2. Enable new hybrid hires to collaborate effectively
If you feel as though there’s a direct correlation between collaboration and productivity, you’re not alone. Proceedings from the Industrial and Systems Engineering Research Conference support this claim, as does a study from Stanford and another from the Institute for Corporate Productivity. Increase your team’s collaborative potential, and you’ll increase productivity — but how can you get new hires to feel comfortable pitching in?
One key to unlocking the potential of new hybrid hires is arming them with the tools they need to make meaningful contributions. Whether these are video conferencing tools to bring them into in-person conferences, digital whiteboard tools such as Miro and MURAL to enable their participation in brain dump sessions or whatever else allows them to add value to your organization, invest in technologies that let them contribute their ideas and experience. Agile workflows can also facilitate collaboration because they emphasize continuous, iterative improvement that demands frequent contributions from both on-site and remote employees.
3. Create purposeful interactions for people on hybrid teams
In an in-person environment, employees experience many organic interactions with one another. That means they can exchange ideas during lunch outings, break room chats and even passing one another in the hallway, along with their regular collaboration sessions for projects and in conferences or meetings.

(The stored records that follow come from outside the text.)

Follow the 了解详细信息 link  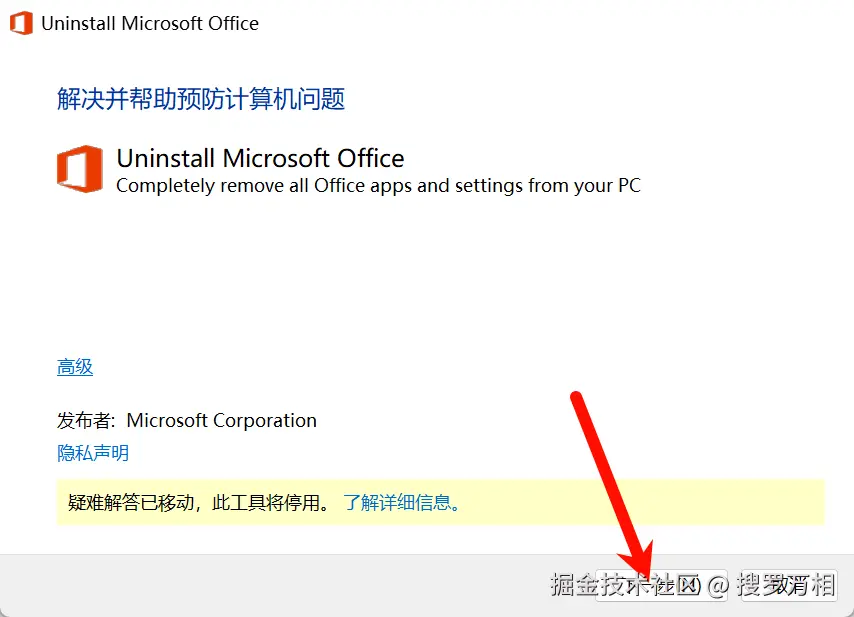pos(402,502)
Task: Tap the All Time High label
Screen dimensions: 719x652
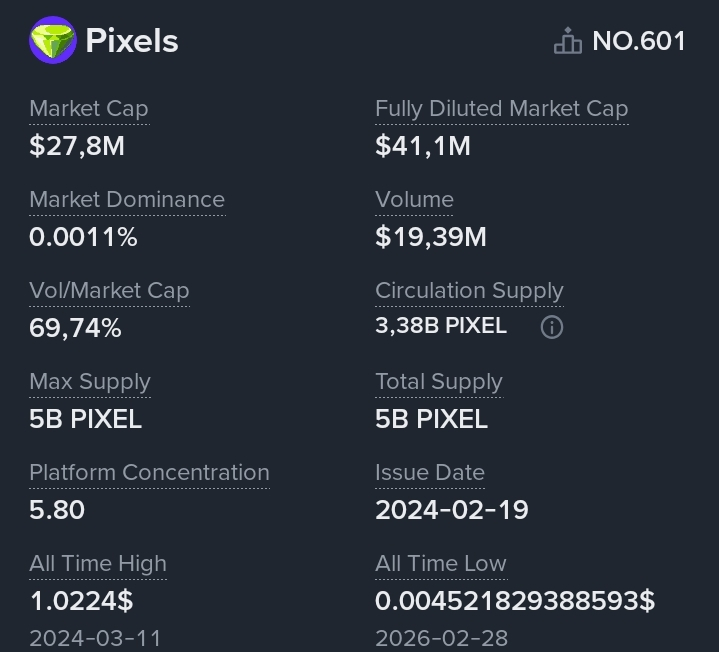Action: [x=98, y=563]
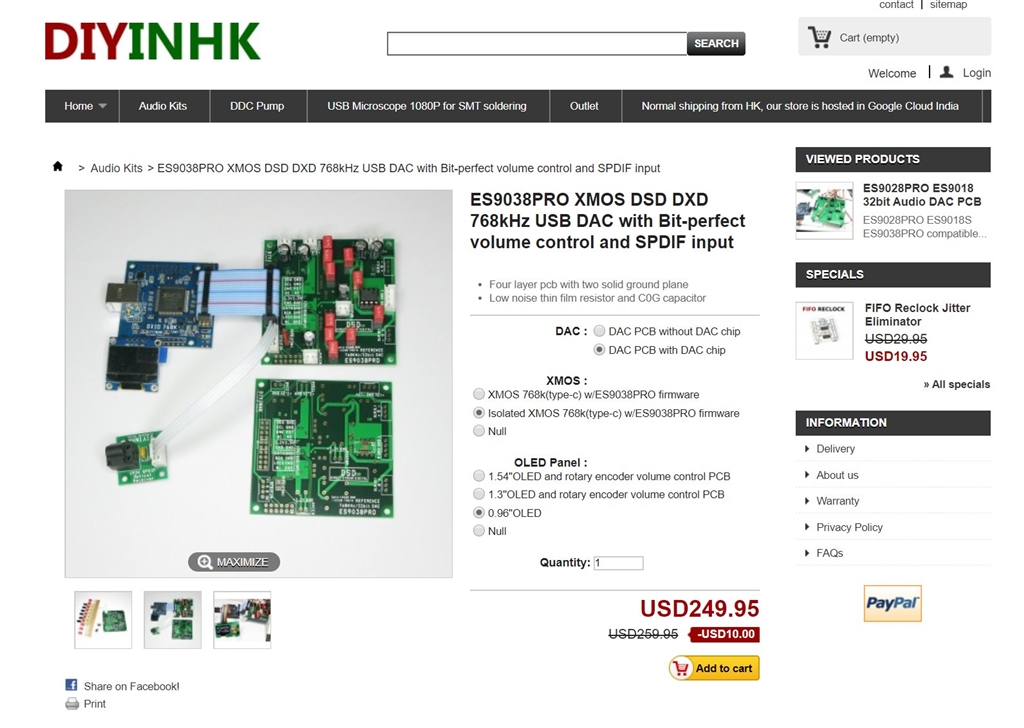Expand the Home menu dropdown arrow
Screen dimensions: 1024x728
(103, 106)
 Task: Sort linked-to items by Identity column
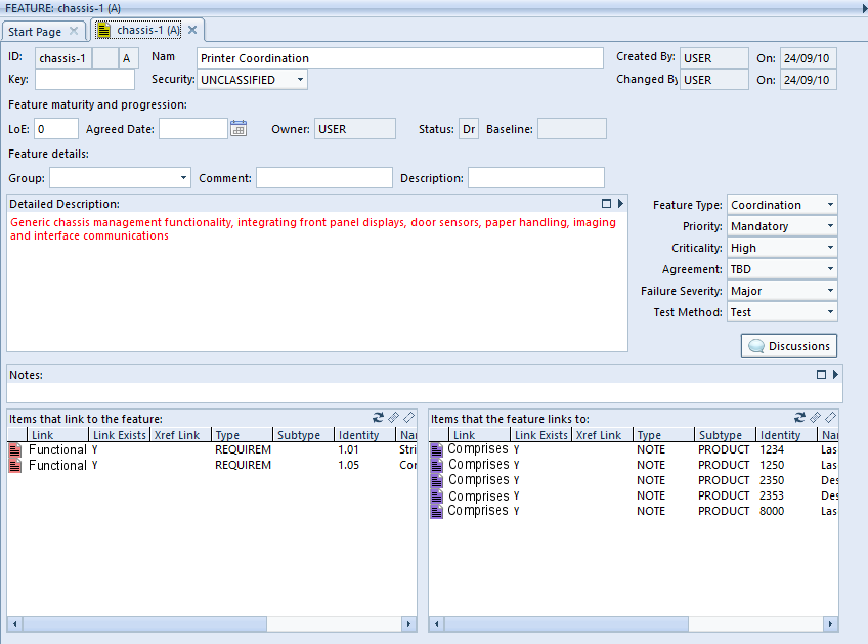786,435
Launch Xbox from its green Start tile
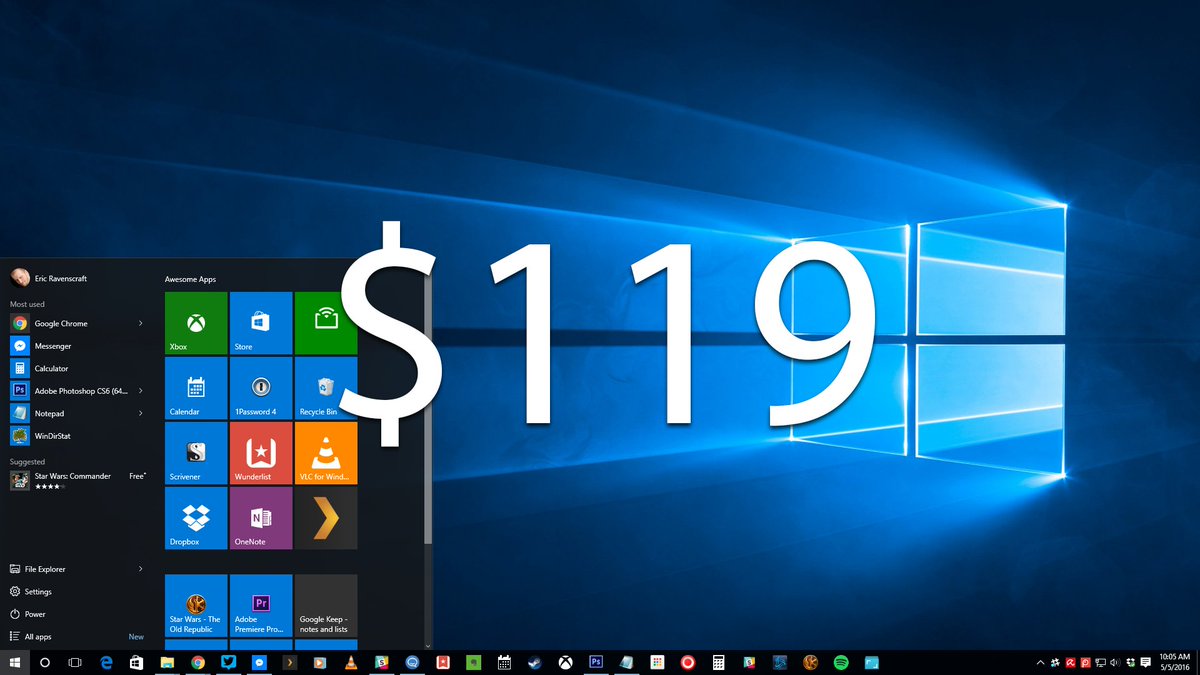The image size is (1200, 675). (195, 323)
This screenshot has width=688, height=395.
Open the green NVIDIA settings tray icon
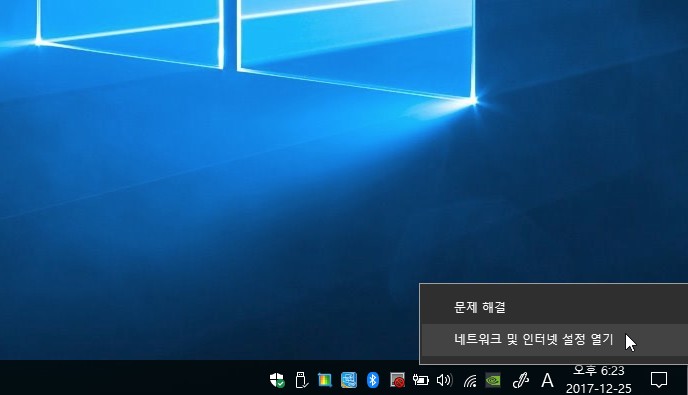[x=493, y=380]
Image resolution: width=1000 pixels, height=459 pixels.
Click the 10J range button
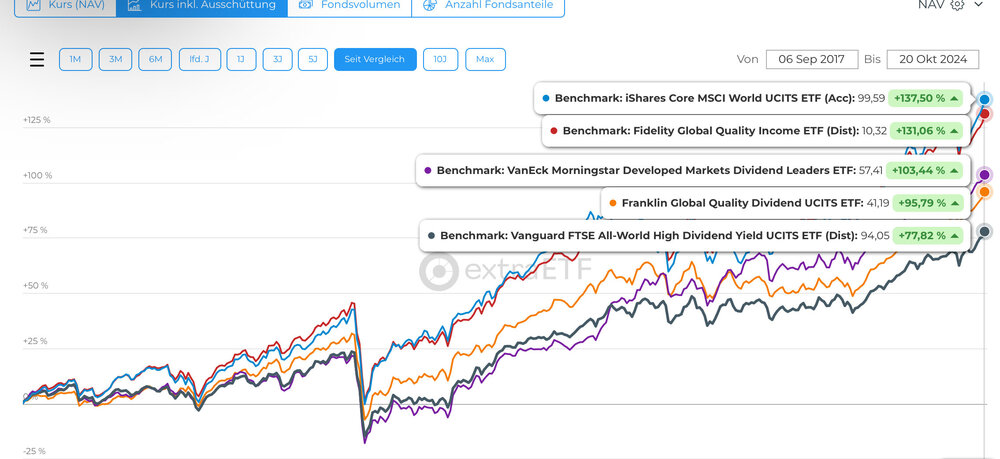(438, 59)
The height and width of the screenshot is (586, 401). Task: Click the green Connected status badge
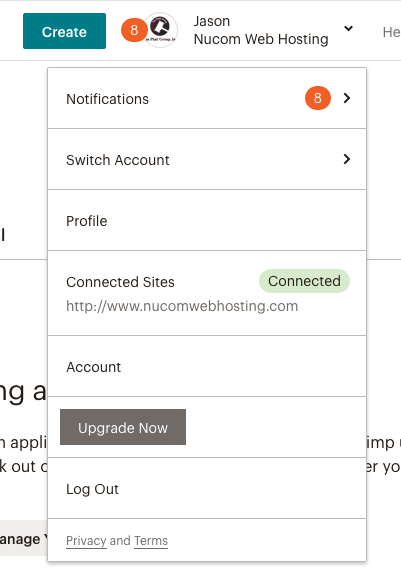coord(304,281)
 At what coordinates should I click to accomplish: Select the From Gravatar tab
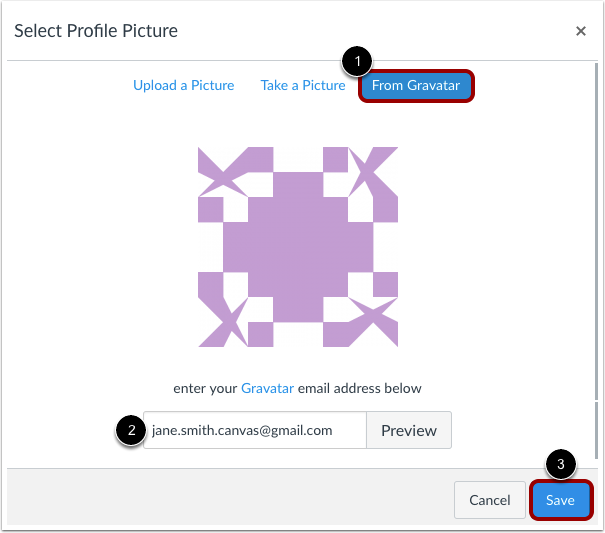point(416,85)
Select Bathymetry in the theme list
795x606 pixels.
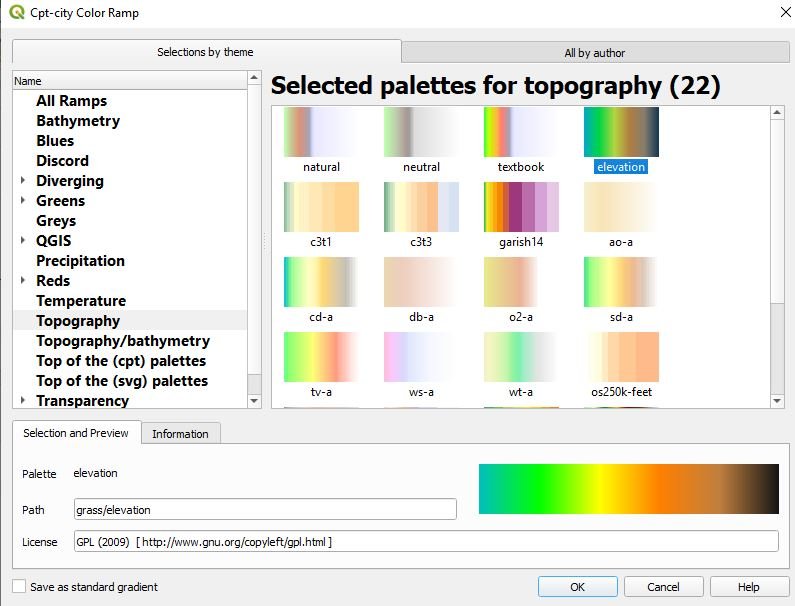pos(78,121)
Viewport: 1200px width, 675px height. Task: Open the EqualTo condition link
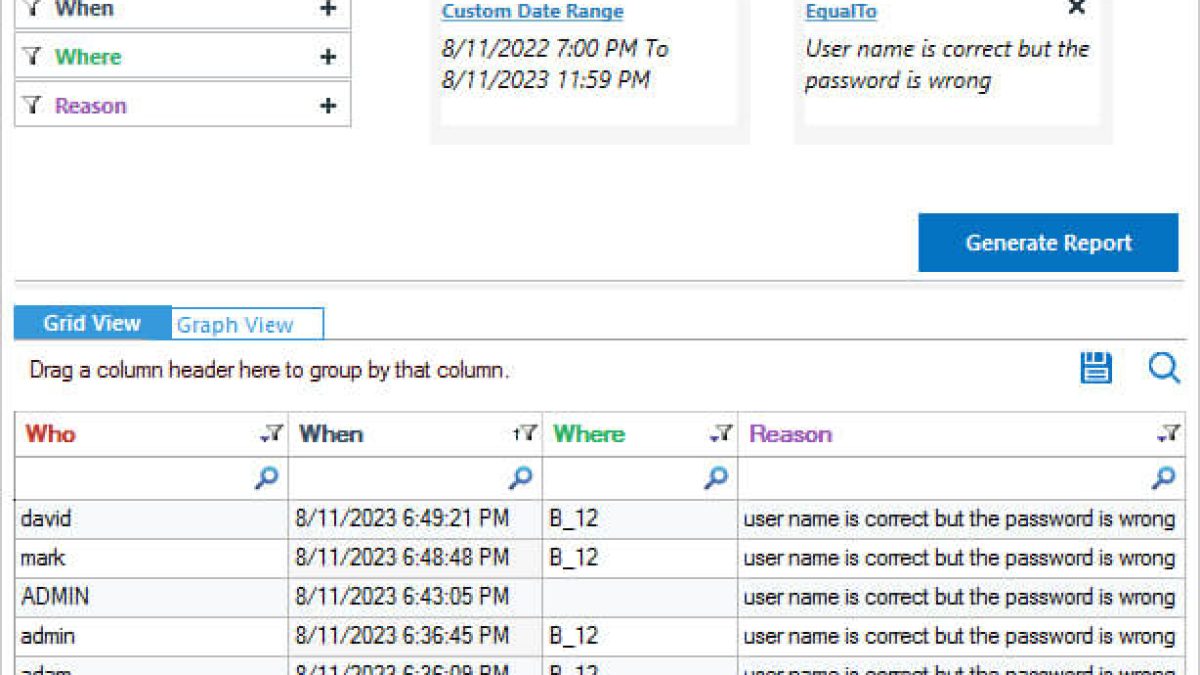(841, 12)
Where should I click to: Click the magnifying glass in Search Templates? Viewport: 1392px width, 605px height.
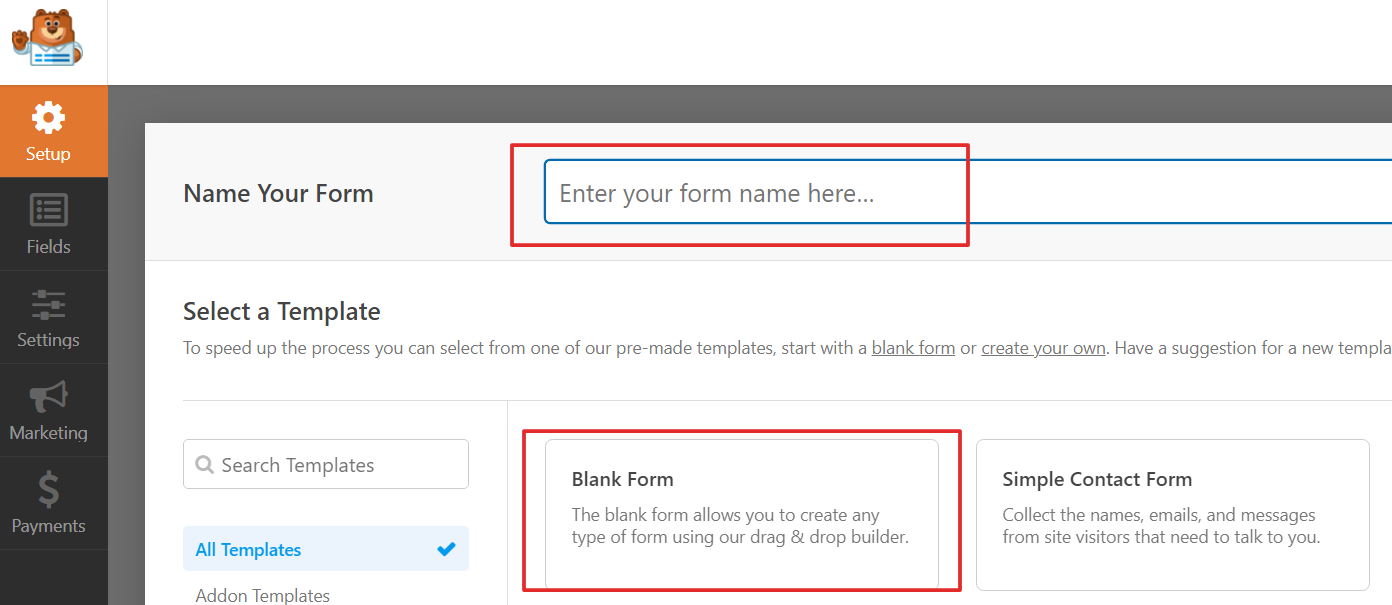pos(206,464)
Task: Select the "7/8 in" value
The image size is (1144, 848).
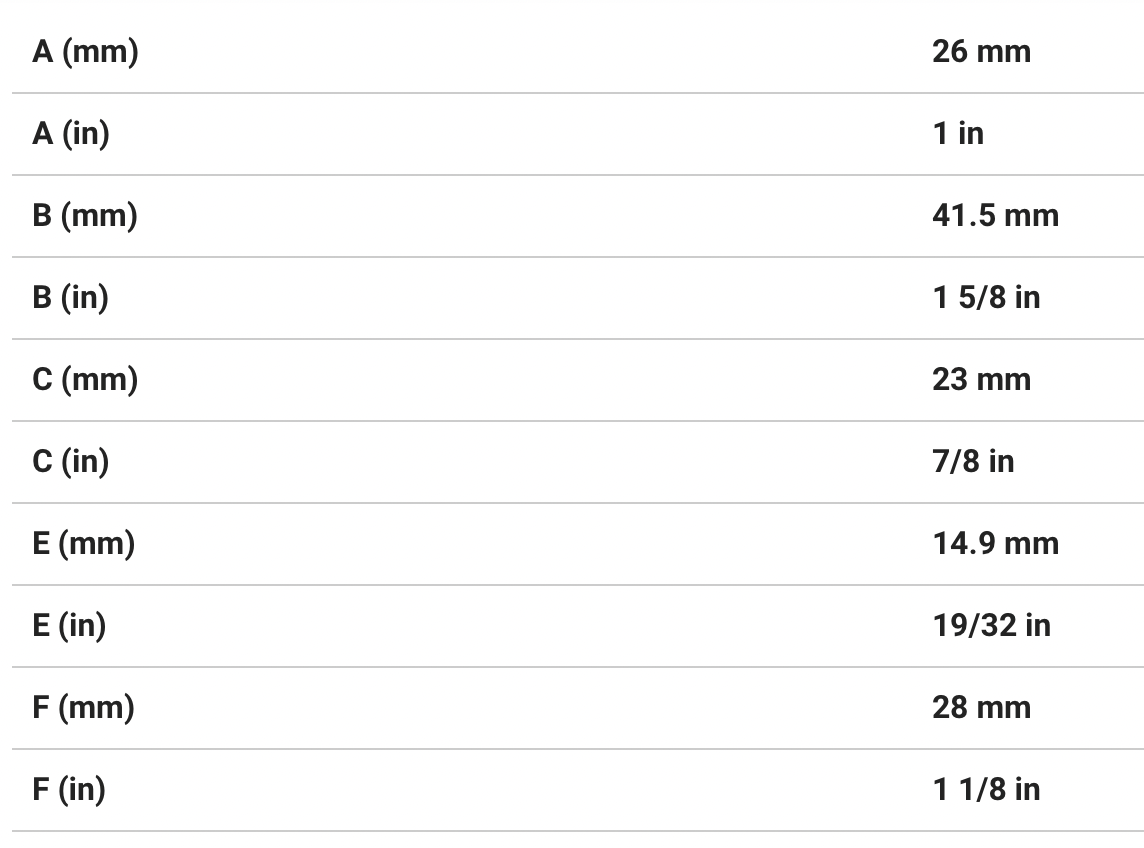Action: [x=973, y=462]
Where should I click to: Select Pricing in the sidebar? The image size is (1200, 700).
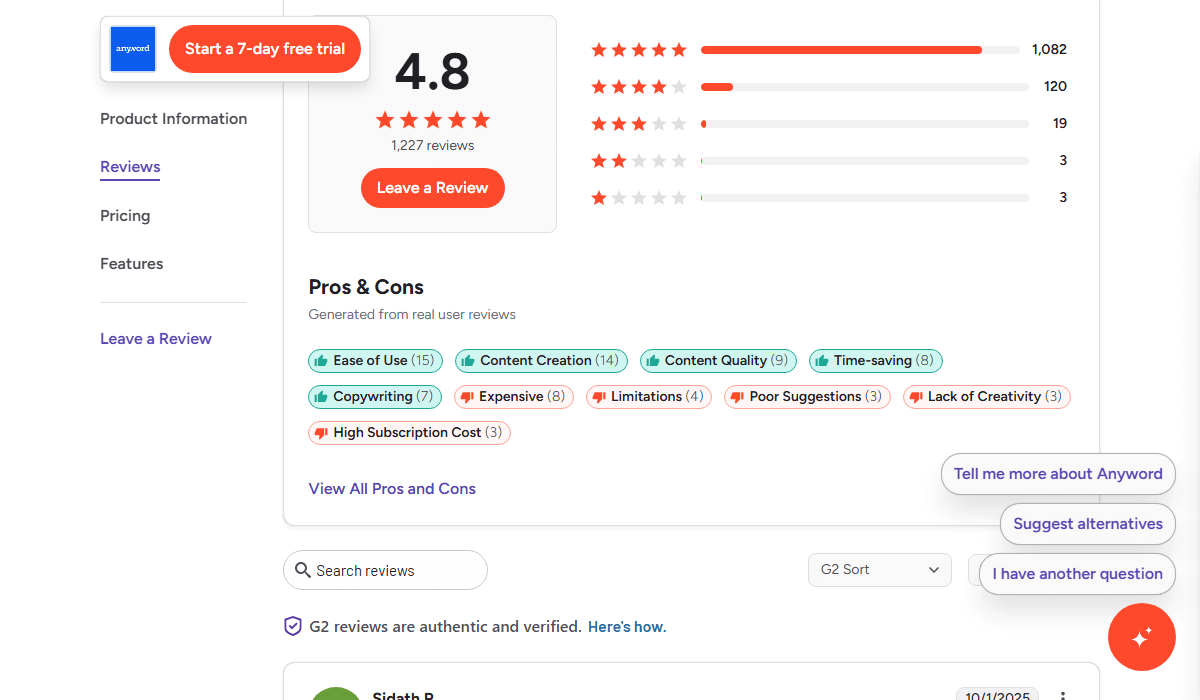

However, WeWork published a study in September 2020 that suggested employees were getting together to brainstorm up to 15 percent less since the switch to remote work. Because remote employees can’t benefit from the natural cross-pollination of ideas that happens in office settings, you’ll need to create a smart balance of formal and informal interactions and discussions that help them share, collaborate and learn from other remote and in-person workers.
Microsoft, which has onboarded more than 25,000 employees since the start of the pandemic, assigns new hires an “onboarding buddy” to help integrate them into the team from the get-go and who serves as a go-to resource for informal help. This program has been especially effective for Microsoft — 56 percent of new hires who met with their onboarding buddy in their first 90 days said the interaction allowed them to get up to speed more quickly.
Other possibilities might include lunch and learns to help with skill-building, workshops to go over specific tools and workflows, brainstorm sessions to get hybrid employees comfortable contributing and town halls to ensure everyone is on the same page. After the pandemic, many of your employees will probably be experienced remote workers. As long as you create more opportunities for them to interact with coworkers outside of their immediate team, they’ll likely mesh well with people company wide. These opportunities don’t have to be all business, either. Be sure to mix in fun activities to help them feel comfortable at your organization on a more personal level.
For now, at least, collaboration comes more naturally to most people when they’re face to face in an office setting. Online work makes it easier to hide behind a screen, turn off video or put yourself on mute and do the minimum necessary to get by at work. The good news is that you can avoid this kind of behavior by creating a more intentional onboarding process for new remote and on-site employees that encourages them to collaborate effectively. Give them the tools and processes they need, set clear expectations and create a variety of interactions designed to turn disparate individuals in multiple locations into a collaborative team. In time, you’ll see improved retention, greater productivity and a happier, more satisfied workforce.